• [ABOUT THIS TASK]:
Keep to one stretch of the data below, the lines from the one with "Política de Cookies (859, 1253)" up to and including the one with "[Tối đa] (2507, 118)", and return that stretch exactly.

• [RECORDS SHOWN]:
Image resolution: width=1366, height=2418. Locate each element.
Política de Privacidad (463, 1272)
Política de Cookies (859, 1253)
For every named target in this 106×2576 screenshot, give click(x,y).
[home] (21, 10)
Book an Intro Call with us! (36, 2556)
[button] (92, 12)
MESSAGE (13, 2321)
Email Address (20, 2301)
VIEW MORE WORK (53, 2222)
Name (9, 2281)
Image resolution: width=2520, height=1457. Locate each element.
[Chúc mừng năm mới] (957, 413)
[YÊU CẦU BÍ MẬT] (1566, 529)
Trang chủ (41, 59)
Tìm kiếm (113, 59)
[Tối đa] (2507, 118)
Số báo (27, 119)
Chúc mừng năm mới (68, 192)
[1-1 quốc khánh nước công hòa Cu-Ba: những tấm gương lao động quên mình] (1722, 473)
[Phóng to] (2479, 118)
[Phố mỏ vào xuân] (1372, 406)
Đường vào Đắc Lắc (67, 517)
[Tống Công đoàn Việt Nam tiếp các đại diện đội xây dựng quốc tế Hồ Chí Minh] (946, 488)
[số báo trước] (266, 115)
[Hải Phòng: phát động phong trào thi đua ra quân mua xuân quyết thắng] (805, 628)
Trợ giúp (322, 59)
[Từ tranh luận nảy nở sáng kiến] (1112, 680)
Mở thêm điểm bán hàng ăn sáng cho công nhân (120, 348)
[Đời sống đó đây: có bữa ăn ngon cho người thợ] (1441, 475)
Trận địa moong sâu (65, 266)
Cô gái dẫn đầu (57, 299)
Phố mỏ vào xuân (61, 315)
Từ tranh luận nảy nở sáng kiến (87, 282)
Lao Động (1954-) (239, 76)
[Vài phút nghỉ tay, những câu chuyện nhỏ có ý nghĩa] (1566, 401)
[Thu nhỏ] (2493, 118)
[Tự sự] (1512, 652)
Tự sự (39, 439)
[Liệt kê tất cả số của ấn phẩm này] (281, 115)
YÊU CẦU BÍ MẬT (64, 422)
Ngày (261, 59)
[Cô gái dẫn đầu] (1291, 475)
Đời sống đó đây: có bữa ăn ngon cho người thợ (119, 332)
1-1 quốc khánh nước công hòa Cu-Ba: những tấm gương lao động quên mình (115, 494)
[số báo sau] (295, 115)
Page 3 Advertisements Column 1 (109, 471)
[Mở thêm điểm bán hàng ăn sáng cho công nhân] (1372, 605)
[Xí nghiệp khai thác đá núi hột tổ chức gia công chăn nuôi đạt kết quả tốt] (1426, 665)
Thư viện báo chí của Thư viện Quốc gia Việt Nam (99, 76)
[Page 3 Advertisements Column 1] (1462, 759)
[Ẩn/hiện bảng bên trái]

• [OUTPUT BELOW]:
Política de Cookies (859, 1253)
For every named target in this 106×2576 screenshot, give click(x,y).
[home] (21, 10)
Book an Intro Call with us! (36, 2556)
[button] (92, 12)
MESSAGE (13, 2321)
Email Address (20, 2301)
VIEW MORE WORK (53, 2222)
Name (9, 2281)
Image resolution: width=2520, height=1457. Locate each element.
[Chúc mừng năm mới] (957, 413)
[YÊU CẦU BÍ MẬT] (1566, 529)
Trang chủ (41, 59)
Tìm kiếm (113, 59)
[Tối đa] (2507, 118)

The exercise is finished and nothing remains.